#### Stated exercise:
Output verbatim the lines of the items below, starting with the line containing "You are a computer-use agent. The height" and continuing through the last line of the items, both ends included.

#### Excerpted records:
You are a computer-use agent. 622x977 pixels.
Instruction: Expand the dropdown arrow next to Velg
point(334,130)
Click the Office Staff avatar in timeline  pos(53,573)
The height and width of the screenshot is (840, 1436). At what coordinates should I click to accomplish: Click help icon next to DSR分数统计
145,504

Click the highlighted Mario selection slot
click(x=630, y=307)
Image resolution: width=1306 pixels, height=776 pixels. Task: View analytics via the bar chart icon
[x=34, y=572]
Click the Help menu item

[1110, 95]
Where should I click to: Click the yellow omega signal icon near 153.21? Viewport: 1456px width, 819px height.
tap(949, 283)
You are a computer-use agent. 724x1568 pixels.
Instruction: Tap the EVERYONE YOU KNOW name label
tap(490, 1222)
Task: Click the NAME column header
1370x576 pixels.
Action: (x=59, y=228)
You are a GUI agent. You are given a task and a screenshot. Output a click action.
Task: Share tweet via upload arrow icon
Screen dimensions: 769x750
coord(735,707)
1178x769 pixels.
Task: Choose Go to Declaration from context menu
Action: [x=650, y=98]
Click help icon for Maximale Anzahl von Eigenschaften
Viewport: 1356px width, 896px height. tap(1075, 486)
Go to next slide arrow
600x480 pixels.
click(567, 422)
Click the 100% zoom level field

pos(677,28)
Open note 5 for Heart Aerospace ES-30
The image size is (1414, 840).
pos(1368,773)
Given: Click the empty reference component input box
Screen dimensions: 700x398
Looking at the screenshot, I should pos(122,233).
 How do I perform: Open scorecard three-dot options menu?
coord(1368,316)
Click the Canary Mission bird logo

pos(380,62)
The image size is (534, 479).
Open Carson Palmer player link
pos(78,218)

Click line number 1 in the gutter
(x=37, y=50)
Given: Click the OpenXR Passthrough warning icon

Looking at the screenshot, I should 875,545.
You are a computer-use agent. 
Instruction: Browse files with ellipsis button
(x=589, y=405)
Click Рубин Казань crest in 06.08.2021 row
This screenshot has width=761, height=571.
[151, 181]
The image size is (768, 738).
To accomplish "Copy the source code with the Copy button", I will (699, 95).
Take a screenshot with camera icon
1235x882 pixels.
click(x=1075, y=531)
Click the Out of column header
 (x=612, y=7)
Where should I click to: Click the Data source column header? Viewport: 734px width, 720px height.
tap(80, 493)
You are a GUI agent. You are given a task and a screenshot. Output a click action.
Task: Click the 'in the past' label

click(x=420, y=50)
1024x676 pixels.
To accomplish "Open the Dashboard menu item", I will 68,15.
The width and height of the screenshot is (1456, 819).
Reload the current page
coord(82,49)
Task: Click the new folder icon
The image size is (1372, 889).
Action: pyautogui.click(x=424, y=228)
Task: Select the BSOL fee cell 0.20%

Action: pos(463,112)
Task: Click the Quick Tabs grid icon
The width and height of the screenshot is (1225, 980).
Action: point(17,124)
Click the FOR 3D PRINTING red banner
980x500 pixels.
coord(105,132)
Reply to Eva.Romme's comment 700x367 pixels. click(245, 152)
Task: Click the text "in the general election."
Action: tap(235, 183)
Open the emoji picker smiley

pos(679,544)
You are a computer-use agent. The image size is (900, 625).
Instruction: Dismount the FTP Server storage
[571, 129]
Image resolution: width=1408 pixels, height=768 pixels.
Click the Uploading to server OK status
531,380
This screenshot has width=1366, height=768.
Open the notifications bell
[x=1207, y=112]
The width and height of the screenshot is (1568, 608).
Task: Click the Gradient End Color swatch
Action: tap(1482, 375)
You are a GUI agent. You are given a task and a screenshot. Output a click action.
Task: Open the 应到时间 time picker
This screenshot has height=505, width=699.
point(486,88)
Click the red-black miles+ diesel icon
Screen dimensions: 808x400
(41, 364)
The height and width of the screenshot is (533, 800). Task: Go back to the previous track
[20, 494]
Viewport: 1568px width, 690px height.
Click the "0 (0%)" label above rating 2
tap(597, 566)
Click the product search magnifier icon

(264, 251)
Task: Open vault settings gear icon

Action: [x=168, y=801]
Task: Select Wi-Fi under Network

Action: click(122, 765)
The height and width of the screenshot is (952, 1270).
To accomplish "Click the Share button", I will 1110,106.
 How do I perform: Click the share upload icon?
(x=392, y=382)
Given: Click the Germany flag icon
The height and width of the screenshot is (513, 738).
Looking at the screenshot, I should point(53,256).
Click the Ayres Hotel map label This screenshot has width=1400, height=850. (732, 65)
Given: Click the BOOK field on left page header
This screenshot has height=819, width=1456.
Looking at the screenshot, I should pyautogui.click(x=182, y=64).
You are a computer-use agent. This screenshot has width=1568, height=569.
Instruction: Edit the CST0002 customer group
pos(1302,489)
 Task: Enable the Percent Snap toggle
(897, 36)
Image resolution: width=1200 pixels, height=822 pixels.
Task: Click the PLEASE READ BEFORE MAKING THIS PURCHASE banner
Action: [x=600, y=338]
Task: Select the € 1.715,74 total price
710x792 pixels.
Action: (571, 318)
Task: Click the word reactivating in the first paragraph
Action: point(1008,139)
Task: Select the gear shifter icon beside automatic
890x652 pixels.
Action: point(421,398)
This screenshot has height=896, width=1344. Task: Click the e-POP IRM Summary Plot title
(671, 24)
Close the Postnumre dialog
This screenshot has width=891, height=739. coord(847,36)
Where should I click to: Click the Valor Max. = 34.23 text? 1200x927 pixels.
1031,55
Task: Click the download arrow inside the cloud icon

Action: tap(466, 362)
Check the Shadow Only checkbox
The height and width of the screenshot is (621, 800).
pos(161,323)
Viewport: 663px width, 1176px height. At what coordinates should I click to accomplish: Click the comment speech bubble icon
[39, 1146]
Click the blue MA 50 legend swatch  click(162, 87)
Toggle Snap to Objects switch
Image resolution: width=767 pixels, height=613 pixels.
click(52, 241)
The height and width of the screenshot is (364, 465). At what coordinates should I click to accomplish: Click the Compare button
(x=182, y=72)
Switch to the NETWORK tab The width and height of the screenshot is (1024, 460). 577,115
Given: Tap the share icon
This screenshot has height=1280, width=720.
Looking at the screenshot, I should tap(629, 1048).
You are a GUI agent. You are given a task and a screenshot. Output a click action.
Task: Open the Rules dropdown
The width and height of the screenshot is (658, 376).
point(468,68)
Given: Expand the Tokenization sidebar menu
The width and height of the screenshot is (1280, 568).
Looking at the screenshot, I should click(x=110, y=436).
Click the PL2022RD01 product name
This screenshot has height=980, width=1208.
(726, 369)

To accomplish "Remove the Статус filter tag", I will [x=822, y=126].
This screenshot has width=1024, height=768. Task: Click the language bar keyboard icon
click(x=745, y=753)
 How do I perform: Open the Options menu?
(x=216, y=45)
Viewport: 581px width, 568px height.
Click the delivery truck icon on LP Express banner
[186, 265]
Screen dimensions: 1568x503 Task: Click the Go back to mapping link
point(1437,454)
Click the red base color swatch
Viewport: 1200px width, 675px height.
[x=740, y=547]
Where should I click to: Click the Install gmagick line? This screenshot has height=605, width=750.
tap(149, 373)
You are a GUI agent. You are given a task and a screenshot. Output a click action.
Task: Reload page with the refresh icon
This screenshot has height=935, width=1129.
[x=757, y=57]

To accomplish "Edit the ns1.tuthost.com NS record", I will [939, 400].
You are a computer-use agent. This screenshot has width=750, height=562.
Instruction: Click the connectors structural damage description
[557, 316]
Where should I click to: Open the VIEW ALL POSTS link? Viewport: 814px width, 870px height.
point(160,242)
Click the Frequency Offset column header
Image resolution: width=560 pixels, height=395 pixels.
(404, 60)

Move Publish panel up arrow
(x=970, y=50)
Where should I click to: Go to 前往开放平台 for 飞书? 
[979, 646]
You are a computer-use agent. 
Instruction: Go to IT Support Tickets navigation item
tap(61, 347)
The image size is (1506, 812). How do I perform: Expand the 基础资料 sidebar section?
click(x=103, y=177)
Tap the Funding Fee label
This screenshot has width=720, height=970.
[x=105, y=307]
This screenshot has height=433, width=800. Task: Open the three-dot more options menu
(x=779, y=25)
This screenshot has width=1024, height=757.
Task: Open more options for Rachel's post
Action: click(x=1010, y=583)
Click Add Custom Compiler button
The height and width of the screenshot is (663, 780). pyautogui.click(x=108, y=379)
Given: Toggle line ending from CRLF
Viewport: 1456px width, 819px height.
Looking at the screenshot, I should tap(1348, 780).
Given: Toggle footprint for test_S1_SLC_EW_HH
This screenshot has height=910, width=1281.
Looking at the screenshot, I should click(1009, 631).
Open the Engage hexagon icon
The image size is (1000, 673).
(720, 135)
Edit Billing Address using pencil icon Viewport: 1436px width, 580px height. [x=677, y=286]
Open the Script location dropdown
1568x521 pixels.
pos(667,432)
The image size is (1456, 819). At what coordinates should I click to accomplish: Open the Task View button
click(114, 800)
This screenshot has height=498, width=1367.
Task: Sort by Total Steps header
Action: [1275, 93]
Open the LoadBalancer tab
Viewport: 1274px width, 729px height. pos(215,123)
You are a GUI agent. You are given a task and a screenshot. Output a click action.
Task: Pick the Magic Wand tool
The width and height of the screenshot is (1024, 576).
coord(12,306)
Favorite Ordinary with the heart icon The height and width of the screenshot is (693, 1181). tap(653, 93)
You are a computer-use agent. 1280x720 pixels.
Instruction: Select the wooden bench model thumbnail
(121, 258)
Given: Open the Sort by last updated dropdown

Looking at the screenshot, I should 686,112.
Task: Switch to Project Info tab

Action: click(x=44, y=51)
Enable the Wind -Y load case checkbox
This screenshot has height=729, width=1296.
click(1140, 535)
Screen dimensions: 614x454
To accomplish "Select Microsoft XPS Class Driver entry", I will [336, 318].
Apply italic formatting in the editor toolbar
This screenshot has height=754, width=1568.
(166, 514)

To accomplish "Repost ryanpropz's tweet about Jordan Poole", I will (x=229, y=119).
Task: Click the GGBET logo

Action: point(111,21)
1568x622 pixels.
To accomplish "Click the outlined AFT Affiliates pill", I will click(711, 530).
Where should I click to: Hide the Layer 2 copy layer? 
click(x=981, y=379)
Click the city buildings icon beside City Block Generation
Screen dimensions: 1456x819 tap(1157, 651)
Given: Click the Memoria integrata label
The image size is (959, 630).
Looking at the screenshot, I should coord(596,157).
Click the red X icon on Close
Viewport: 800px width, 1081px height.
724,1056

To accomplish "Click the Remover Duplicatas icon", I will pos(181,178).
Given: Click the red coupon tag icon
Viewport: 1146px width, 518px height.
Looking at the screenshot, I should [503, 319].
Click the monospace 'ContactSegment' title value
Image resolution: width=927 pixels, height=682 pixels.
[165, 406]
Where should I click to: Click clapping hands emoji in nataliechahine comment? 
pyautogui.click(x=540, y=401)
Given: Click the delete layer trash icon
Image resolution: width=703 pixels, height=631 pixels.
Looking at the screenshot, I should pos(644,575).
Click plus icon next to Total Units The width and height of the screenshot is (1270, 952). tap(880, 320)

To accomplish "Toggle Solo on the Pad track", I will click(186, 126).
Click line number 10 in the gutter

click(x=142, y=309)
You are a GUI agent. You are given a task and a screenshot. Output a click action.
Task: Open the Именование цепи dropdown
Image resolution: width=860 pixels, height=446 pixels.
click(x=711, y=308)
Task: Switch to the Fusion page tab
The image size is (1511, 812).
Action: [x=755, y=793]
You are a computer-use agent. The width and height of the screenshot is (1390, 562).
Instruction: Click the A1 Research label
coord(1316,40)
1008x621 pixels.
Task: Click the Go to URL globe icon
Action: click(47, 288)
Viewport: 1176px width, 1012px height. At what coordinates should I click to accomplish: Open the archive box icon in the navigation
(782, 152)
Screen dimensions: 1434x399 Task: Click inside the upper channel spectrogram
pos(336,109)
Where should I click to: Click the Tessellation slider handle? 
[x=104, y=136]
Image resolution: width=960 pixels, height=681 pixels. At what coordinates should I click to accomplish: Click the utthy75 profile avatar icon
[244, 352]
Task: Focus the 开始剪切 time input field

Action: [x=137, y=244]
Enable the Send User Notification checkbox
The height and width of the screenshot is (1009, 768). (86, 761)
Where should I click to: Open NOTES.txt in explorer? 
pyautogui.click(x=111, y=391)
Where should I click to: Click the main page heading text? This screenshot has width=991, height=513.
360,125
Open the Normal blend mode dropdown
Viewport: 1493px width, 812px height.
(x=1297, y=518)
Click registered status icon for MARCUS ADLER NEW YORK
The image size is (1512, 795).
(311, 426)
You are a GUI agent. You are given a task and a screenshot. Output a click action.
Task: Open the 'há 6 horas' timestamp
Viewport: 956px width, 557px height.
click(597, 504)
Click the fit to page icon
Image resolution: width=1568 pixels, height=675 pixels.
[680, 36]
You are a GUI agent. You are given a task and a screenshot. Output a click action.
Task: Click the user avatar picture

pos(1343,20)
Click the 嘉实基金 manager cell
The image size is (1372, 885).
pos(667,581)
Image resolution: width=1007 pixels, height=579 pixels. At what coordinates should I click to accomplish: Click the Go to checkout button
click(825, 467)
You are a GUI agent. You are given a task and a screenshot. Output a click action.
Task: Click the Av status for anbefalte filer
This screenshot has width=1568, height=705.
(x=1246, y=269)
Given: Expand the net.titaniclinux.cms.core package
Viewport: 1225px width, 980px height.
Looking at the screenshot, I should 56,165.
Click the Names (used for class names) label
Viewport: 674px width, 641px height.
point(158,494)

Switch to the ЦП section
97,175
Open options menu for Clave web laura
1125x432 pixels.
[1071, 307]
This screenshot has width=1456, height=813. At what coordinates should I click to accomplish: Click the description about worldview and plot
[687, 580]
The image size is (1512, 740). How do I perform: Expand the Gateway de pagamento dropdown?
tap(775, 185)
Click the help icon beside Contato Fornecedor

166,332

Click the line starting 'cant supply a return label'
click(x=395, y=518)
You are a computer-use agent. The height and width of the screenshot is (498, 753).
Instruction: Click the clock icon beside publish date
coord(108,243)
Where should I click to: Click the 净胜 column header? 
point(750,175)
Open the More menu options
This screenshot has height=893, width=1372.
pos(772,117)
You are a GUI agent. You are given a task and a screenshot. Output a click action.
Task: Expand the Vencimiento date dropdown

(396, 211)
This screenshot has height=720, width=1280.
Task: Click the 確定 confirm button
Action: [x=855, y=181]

#### Response below:
You are a computer-use agent. The height and width of the screenshot is (498, 753).
Instruction: Click the clock icon beside publish date
coord(108,243)
Where should I click to: Click the 净胜 column header? 
point(750,175)
Open the More menu options
This screenshot has height=893, width=1372.
pos(772,117)
You are a GUI agent. You are given a task and a screenshot. Output a click action.
Task: Expand the Vencimiento date dropdown

(396, 211)
This screenshot has height=720, width=1280.
Task: Click the 確定 confirm button
Action: [x=855, y=181]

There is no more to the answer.